Last Dream production has been an emotional journey for me as well it has seen my return to professional Theatre after so many years of departure into film and music – especially into music. Music has always been the thing to beat of all my artistic passions. It is for this reason that it has shaped how I practice other art forms. When I think about making films, the thinking is influenced by music. When I practice storytelling the method incorporates music to the maximum. Thus my return to Theatre in Scotland has been through the practice and performance of African music in Scotland. In many ways it was unplanned. Much of my life as an artist is so unplanned and full of pleasant surprises. It is also full of uncertainty and difficulty but it is a full life – a life of exploration and a life of relative contentment, laughter contemplation, discovery and rediscovery. So, the journey started in the 2013 GRAMNet Party at The Glad Cafe, when I was introduced to Kai Fischer the creator and director of Last Dream (On Earth). He had been told by my friend and colleague Alison Phipps who is now my PhD supervisor and mentor, to come and see me perform at the Glad cafe with my Glasgow Highlife Band.
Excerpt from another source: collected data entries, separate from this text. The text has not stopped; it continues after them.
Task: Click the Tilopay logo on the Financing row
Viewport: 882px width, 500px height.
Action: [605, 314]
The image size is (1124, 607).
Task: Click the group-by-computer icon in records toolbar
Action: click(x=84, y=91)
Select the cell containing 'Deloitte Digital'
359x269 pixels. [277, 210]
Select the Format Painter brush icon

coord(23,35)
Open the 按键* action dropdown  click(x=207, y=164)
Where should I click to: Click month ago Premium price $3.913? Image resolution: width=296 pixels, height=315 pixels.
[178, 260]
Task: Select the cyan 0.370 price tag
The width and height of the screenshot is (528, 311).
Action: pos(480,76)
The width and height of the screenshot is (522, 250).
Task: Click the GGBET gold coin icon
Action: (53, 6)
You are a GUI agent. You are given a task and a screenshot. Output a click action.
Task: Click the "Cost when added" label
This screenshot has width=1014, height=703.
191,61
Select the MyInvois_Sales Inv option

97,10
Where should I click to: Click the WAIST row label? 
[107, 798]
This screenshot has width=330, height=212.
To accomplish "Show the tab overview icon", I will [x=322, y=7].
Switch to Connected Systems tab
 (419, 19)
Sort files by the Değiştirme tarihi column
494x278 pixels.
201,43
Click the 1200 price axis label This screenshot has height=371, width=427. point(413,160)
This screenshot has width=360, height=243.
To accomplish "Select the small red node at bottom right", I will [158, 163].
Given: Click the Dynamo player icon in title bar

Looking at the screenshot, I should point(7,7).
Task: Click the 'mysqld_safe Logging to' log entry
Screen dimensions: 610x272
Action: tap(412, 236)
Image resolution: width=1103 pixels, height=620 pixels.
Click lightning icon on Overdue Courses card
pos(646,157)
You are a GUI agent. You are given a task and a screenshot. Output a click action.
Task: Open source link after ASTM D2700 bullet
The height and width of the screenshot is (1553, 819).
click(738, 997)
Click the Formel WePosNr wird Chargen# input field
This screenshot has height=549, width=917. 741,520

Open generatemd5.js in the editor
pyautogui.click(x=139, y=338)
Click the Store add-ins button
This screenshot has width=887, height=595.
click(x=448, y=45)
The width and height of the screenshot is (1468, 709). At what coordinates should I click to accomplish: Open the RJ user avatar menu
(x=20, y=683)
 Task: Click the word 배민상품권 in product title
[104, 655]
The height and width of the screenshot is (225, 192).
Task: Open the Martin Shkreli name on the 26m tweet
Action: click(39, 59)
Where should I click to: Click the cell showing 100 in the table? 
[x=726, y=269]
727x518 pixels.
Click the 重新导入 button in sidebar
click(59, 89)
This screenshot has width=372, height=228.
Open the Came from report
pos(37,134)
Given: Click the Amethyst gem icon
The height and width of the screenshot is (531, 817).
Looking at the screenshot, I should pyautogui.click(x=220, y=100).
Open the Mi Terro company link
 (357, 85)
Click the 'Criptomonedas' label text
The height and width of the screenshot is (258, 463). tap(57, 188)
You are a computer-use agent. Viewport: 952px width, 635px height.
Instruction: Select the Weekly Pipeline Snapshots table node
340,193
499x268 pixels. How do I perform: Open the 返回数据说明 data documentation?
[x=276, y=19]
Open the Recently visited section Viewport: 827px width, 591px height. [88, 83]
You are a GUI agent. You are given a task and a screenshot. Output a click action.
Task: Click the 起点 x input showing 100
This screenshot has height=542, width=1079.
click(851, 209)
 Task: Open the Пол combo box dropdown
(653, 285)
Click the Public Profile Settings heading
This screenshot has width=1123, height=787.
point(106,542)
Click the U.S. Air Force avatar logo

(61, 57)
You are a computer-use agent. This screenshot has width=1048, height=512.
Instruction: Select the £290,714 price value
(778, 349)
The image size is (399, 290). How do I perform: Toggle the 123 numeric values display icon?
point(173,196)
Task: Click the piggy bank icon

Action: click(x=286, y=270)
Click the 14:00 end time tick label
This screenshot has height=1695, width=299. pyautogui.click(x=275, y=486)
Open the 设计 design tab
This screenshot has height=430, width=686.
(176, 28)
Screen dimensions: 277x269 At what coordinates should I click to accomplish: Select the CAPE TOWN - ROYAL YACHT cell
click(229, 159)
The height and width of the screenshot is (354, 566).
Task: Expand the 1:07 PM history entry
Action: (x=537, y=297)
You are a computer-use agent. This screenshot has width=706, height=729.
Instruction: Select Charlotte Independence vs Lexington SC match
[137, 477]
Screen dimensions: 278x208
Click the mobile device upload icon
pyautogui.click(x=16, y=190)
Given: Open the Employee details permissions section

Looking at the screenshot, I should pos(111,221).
After overcoming my initial difficulty of understanding Kai’s German-Scottish accent I became very exited about what Kai was planning to embark on. I did not realize though at the time, that it was going to be an emotional journey for me, one that would see me become so passionate about my own migrant identity and the importance of creating alternative passionate narratives about the important role migration plays across the world; how life and it’s continuity is reliant on the opportunity to migrate; how people who migrate for whatever reason and by whatever means should not be criminalized and perceived as illegal members of any community. It took my mind back to think about the importance of the 1980s’ and 90s’ influx of other west Africans into Ghana and how they quickly became part of the population because as a nation the notion of illegality for someone fleeing from war and seeking refuge was not a part of the thinking of the ordinary Ghanaian, it was not a big issue. I remember working with five highly talented singers from Liberia and launching them into Television through the youth TV magazine programme I produced at the time at TV3 Network Ghana in the late 1990s. I remember how much joy they gave to anyone who listened to them sing and how they enriched their new home with their singing.

IMG_4738In an allay way in Craiova

Today, many of those people have retuned to their home countries of Liberia, Côte d’Ivoire and Sierra Leone, while others who chose to stay and made Ghana their homes are actively involved in civic participation as citizens of their adopted country. It made me reflect, and reflecting gave me the space to increase my understanding of some of the important human issues that arise when large groups of people become displaced. The pain of the pressure to move or die; how suddenly people find themselves living at the very edge of existence and needing just to survive! It made me think about the instinct to move, and how important it is for every individual to have the freedom to use that instinct to move away from danger, most of all, how it befalls us all to bear the responsibility making it easy – every individual to pursue the safety and comfort of any person at risk of losing their very existence as a result of no fault theirs; a result of war, drought, persecution poverty and loss – for people to move to safety.

So, as the applause resounded in my head, these thoughts became poignant. But also in my thoughts, as my heart missed several beats because we had to return to take another bow as the applause continued in intensity, was the realisation that we are actually passionately doing something about it. And in that auditorium far from home we had touched hundreds of hearts! An elderly member of the audience summed all this up for me in a single word, …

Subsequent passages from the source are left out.